#### [Material for this exercise]
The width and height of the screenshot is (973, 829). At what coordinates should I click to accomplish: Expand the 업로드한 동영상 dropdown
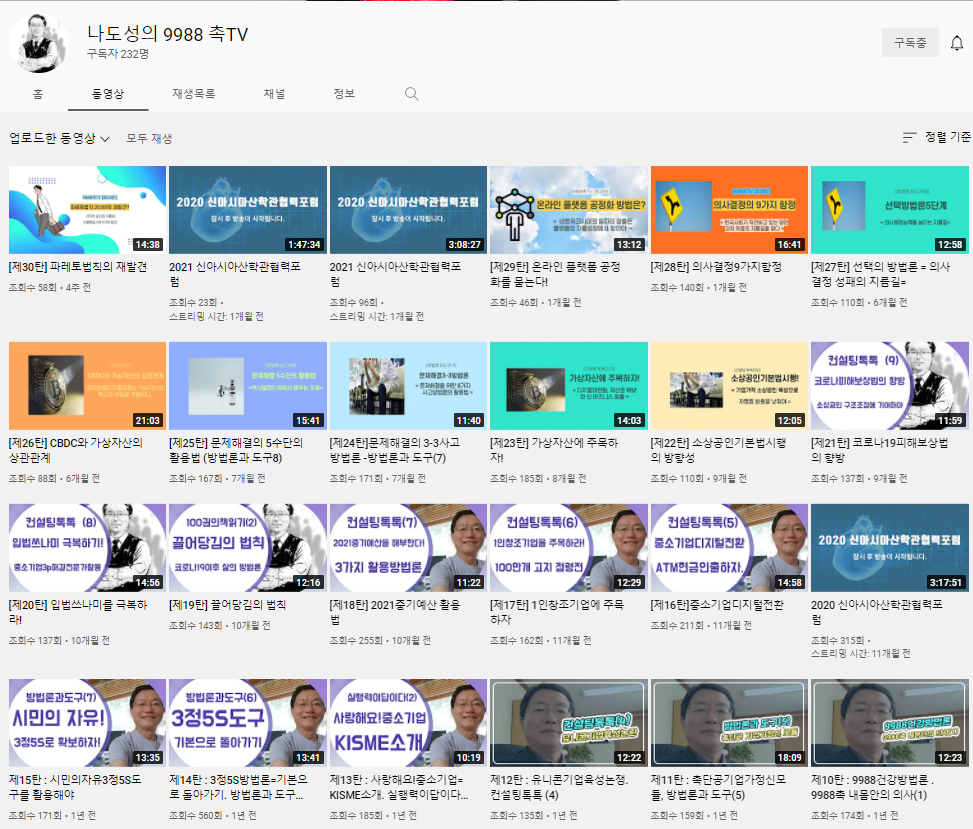(x=59, y=138)
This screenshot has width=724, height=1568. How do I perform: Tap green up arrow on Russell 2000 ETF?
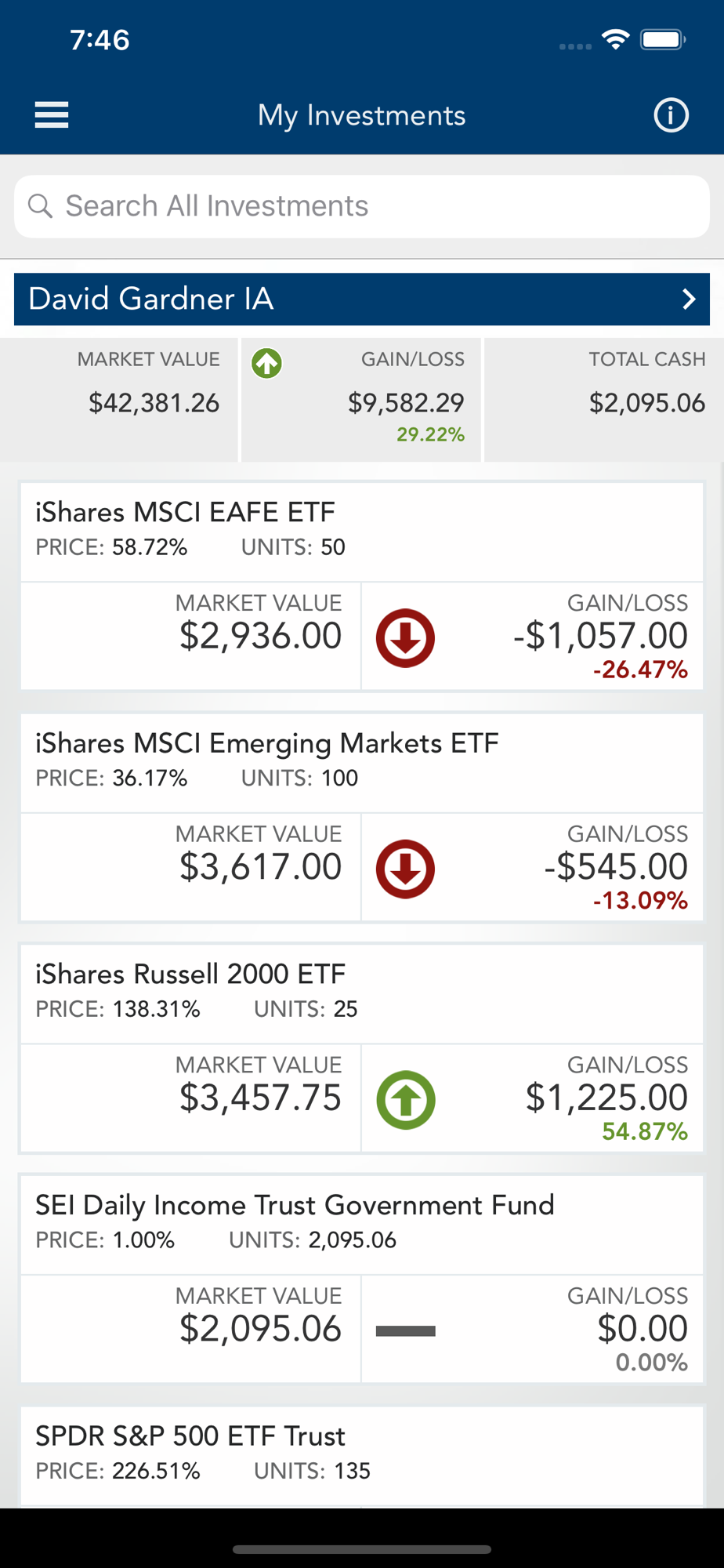pyautogui.click(x=405, y=1100)
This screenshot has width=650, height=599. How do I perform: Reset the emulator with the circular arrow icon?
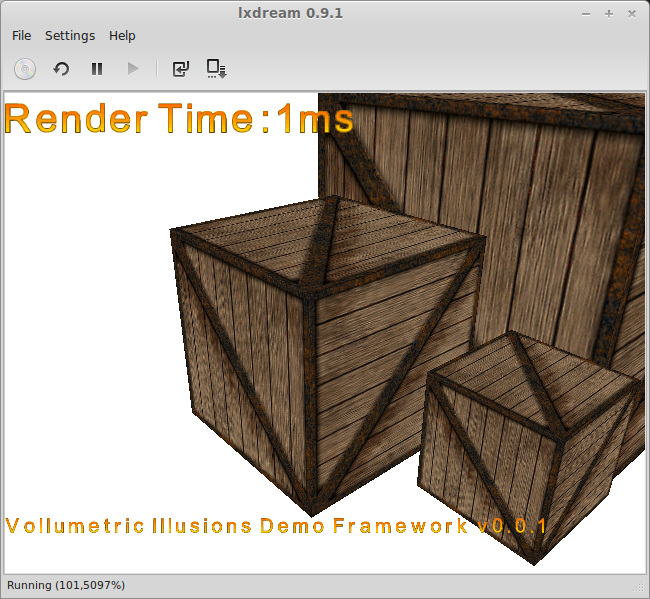61,69
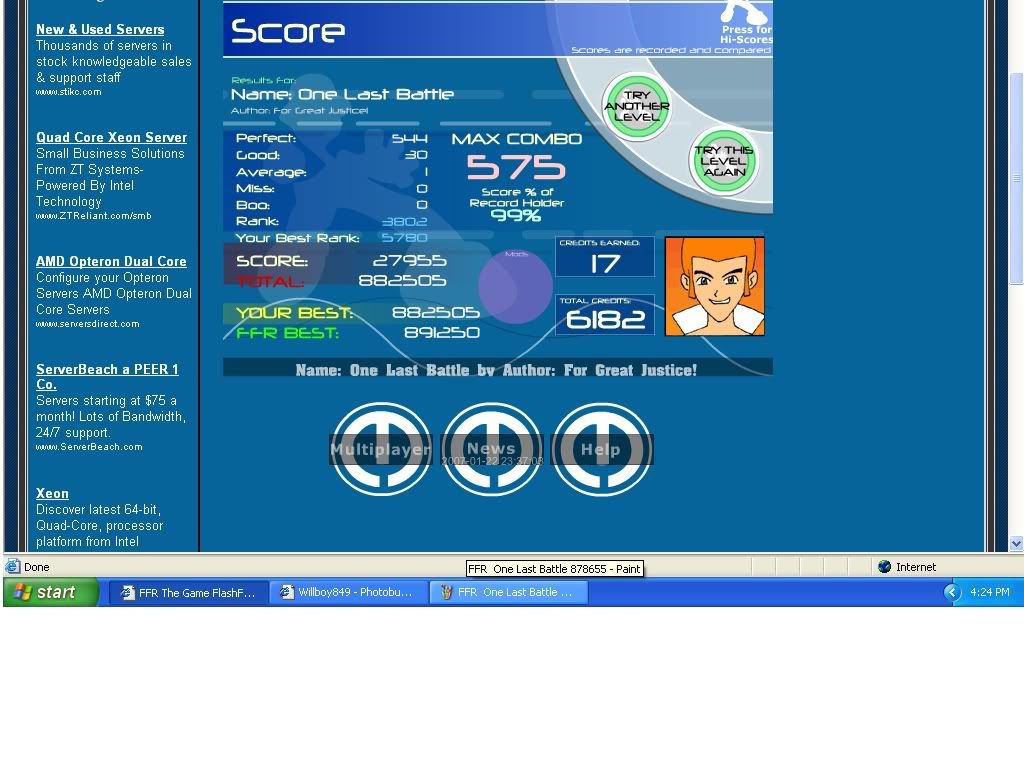Open the News circular button

tap(491, 449)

#### [Exercise aim]
Please copy out all the material above word for word, leaving out the pictures.

#### [Full answer]
The width and height of the screenshot is (973, 829). At what coordinates should I click to accomplish: Expand the 업로드한 동영상 dropdown
(x=59, y=138)
This screenshot has width=724, height=1568. How do I perform: Tap green up arrow on Russell 2000 ETF?
pyautogui.click(x=405, y=1100)
This screenshot has width=650, height=599. How do I perform: Reset the emulator with the circular arrow icon?
61,69
Open the News circular button

tap(491, 449)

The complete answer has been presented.